Task statement: Retype, without alteration, each line from the line containing "Йозуа Киммих (232, 927)" to the final line of the records.

==== Extracted data ====

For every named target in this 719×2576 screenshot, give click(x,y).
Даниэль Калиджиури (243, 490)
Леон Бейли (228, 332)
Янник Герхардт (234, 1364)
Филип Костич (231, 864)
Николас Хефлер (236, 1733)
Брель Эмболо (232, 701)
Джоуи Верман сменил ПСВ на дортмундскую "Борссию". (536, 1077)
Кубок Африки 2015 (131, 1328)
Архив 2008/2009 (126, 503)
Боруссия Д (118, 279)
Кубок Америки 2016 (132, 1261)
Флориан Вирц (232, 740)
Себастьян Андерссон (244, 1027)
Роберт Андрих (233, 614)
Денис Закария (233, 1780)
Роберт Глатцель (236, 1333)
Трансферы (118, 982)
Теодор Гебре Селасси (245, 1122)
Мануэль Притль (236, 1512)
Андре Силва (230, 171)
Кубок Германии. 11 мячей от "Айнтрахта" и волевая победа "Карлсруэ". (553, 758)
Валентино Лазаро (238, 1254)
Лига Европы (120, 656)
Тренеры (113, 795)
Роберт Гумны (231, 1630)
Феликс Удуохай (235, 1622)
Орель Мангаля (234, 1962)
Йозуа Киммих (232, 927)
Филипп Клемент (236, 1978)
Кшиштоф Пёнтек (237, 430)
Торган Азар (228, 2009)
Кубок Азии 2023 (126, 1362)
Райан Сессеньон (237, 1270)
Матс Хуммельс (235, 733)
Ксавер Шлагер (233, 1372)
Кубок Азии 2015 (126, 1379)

====

Expected answer:
Йозуа Киммих (232, 927)
Филипп Клемент (236, 1978)
Кшиштоф Пёнтек (237, 430)
Торган Азар (228, 2009)
Кубок Азии 2023 (126, 1362)
Райан Сессеньон (237, 1270)
Матс Хуммельс (235, 733)
Ксавер Шлагер (233, 1372)
Кубок Азии 2015 (126, 1379)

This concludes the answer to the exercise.